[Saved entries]
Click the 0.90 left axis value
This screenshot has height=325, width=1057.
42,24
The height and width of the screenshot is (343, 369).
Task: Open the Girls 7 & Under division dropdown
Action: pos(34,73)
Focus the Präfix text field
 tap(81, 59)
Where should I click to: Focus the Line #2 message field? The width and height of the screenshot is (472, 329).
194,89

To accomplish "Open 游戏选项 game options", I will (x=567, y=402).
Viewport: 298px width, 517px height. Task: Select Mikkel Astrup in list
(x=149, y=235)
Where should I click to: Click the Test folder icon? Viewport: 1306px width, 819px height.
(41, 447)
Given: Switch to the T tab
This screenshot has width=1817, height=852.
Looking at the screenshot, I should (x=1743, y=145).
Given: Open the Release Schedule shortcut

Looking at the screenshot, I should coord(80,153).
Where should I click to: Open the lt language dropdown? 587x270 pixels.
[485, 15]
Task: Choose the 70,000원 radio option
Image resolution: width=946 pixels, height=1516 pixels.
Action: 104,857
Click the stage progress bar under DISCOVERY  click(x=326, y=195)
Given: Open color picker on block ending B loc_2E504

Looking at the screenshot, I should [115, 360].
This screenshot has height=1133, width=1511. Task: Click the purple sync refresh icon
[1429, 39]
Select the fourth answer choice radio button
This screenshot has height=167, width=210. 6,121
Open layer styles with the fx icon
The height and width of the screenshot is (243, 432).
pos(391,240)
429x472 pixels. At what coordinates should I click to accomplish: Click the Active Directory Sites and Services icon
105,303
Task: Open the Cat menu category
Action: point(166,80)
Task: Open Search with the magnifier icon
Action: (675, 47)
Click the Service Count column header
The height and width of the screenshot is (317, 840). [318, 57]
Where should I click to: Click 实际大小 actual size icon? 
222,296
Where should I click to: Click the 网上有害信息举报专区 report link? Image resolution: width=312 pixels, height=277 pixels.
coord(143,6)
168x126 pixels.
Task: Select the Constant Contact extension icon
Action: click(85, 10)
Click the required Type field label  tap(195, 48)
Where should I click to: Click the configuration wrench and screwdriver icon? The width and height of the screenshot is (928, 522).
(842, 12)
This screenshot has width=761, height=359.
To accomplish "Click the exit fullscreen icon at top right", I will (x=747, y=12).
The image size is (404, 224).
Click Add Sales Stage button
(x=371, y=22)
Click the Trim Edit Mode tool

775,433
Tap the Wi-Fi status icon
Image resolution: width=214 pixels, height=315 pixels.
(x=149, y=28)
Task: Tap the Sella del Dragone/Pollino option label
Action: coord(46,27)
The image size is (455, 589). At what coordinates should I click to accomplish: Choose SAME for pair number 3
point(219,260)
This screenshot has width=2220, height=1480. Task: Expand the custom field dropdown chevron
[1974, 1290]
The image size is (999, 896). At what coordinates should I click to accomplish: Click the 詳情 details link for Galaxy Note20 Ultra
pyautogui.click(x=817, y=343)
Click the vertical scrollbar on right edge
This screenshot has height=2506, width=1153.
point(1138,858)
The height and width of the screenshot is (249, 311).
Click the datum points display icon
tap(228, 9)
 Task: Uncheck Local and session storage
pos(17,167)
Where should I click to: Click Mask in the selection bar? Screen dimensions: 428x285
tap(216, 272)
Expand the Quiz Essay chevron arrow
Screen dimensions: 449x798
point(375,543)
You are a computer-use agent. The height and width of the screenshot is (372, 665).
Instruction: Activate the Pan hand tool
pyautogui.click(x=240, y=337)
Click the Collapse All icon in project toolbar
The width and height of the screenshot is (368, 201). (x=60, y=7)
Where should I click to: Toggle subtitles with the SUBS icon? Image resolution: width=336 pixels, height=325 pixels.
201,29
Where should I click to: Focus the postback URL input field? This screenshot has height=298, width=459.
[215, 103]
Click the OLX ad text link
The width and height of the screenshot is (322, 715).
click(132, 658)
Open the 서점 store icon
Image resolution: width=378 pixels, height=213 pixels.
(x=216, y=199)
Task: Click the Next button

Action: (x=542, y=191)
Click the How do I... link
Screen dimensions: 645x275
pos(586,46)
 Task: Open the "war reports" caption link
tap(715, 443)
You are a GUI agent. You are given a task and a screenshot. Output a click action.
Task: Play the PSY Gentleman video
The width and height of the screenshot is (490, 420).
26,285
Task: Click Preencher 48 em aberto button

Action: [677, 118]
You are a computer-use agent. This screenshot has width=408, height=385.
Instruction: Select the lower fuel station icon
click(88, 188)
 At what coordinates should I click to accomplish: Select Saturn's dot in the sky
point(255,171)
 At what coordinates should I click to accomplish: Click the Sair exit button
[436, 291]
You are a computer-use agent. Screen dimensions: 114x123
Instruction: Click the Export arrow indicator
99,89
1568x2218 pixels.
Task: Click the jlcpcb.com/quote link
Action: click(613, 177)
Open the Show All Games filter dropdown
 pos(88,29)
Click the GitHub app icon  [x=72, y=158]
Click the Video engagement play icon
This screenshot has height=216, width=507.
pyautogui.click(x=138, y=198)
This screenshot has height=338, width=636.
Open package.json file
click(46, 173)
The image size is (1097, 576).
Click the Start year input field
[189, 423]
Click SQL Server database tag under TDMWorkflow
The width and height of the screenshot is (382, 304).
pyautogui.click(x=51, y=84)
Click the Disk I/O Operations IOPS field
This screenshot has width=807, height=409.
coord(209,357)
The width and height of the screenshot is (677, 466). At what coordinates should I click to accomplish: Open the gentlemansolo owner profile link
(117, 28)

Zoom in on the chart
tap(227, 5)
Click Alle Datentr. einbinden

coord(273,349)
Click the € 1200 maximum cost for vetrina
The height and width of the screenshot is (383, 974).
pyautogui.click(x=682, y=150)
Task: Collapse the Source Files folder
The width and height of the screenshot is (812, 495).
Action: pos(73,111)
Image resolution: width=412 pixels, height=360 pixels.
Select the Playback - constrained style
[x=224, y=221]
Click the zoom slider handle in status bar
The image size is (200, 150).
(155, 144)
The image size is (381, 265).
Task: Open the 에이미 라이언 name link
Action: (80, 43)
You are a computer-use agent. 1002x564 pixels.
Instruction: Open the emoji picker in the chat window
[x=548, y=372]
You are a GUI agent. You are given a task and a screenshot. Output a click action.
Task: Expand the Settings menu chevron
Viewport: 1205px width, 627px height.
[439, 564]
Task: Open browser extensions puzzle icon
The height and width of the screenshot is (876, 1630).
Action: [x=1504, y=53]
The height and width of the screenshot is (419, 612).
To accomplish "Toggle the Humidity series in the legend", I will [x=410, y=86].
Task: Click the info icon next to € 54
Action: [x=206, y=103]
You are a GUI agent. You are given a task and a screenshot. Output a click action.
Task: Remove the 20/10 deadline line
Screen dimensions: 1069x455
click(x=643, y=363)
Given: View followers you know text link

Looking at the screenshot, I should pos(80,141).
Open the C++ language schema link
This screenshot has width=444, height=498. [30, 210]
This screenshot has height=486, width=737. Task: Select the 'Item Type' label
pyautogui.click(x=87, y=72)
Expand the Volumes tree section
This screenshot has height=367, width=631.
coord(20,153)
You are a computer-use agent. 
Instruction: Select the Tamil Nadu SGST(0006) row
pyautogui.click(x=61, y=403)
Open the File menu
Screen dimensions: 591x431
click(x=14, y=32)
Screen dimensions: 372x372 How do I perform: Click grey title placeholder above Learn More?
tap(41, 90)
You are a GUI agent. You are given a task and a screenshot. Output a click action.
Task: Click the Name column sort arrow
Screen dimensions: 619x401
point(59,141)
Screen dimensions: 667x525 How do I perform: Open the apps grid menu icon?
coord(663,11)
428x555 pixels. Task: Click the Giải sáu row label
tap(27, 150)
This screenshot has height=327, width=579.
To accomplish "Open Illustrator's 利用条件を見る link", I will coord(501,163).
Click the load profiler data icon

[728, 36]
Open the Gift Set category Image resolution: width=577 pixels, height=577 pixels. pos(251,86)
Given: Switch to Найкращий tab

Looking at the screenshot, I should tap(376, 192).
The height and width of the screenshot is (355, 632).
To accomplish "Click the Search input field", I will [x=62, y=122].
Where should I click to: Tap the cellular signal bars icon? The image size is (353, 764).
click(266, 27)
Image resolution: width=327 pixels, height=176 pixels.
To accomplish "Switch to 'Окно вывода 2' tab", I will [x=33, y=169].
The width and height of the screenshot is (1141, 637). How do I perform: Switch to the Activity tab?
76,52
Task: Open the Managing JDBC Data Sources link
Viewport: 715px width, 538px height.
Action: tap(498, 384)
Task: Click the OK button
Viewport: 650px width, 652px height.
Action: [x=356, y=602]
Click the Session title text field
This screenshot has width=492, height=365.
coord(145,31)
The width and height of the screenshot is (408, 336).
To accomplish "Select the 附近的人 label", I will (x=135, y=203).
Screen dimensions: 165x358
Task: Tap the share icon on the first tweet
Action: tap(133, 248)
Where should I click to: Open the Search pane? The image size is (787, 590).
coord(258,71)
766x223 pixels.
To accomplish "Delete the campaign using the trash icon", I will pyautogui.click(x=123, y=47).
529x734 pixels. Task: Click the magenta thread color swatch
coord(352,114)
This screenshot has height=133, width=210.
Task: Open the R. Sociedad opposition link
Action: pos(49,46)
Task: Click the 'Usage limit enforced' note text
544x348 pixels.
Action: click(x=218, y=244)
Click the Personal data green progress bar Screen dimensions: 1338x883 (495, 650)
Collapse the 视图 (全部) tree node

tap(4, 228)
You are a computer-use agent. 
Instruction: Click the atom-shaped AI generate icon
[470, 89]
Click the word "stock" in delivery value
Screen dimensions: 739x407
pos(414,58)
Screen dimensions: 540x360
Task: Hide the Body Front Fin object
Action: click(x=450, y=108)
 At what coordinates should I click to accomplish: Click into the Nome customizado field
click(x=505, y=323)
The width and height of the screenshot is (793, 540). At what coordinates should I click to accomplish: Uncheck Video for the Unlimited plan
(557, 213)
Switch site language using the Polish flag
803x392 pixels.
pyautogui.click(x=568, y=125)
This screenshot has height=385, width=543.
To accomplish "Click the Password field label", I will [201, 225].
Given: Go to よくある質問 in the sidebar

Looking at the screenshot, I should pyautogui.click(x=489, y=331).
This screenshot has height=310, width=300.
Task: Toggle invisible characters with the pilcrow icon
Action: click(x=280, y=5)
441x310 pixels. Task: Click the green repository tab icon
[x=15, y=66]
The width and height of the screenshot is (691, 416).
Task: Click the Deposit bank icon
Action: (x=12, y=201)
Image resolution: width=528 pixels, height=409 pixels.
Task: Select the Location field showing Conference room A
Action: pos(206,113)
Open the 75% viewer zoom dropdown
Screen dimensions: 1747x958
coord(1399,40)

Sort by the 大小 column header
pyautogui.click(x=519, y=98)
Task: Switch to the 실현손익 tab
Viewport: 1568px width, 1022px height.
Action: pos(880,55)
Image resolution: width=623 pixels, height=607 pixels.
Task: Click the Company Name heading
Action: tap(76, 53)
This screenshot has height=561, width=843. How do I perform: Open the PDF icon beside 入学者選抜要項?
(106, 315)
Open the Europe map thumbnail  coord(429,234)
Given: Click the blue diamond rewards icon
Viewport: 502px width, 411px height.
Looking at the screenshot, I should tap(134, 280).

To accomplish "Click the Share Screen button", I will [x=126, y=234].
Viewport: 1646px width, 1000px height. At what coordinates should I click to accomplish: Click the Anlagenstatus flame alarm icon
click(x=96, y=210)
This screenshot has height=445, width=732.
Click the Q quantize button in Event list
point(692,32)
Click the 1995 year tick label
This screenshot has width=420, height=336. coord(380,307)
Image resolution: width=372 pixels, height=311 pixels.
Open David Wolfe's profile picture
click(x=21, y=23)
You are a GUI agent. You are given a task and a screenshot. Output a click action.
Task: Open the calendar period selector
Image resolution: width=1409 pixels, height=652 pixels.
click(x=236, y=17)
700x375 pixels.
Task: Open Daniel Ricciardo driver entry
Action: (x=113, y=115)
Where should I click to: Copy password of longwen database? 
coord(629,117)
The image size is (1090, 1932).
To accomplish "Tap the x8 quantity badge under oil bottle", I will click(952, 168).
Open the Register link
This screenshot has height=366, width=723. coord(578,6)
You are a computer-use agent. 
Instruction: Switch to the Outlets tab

WHAT THE TASK ASKS
Check each line of the entries above for the string "computer", and return those that contain it.

OUTPUT FOR THIS TASK
You are a computer-use agent. The height and width of the screenshot is (372, 665).
You are a computer-use agent. This screenshot has width=408, height=385.
You are a computer-use agent. Screen dimensions: 114x123
You are a computer-use agent. 1002x564 pixels.
You are a computer-use agent. 
You are a computer-use agent. 
You are a computer-use agent. 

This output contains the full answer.